The folly of short-term forecasting

The folly of short-term forecasting

Written by James Weir

James specialises in the theory and best practice of portfolio construction and management. His success within national and international investment banks led him to become a Co-Founder of Steward Wealth and he is a regular columnist for the Australian Financial Review.
October 10, 2016

“Expert forecasts” are a strange thing: many investors clamor for guidance on what’s going to happen in markets over the next year without realizing that those forecasts are rarely worth paying any attention to. The shorter the timeframe of the forecast the less reliable it is.

12 months ago Bloomberg released a table showing the consensus analyst forecasts for 14 different stock markets, so that’s the average of all the forecasts they could find. You’d think if the wisdom of crowds is anything to go by these numbers should be more accurate.

The chart below shows how badly the analysts got it wrong, with the forecasts in blue and the actual outcome in red.
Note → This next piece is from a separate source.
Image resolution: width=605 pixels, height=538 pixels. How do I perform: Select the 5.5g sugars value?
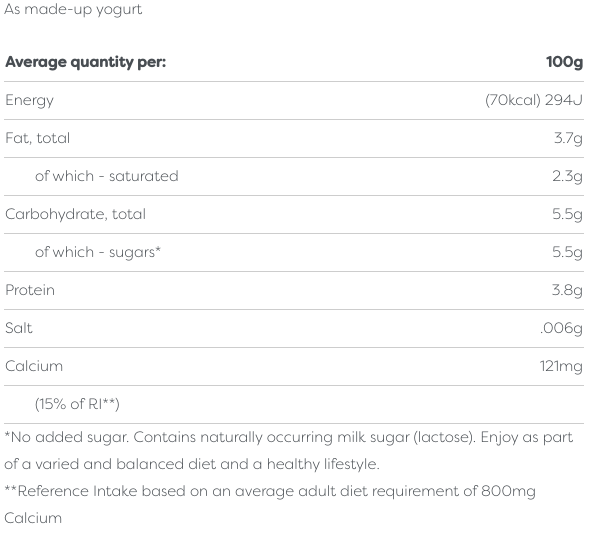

The folly of short-term forecasting

The obvious thing is the analysts were way too optimistic, with an overall average forecast of 18% growth compared with an actual outcome of 2.4%. This is a classic example of the herding that you see amongst analysts: they tend to cluster around a mean, that way if they get it wrong they’re not alone.

It’s also a good example of why Steward Wealth prefers to use 10 year forecasts, because, almost counter-intuitively but due to the magic of mean reversion, the longer the forecast period the more accurate you can be.

This information is of a general nature only and nothing on this site should be taken as personal financial or investment advice, or a recommendation to buy or sell a particular product. You should also obtain a copy of and consider the Product Disclosure Statement before making any decision on a financial product. You should seek advice from Steward Wealth who can consider if the general advice is right for you.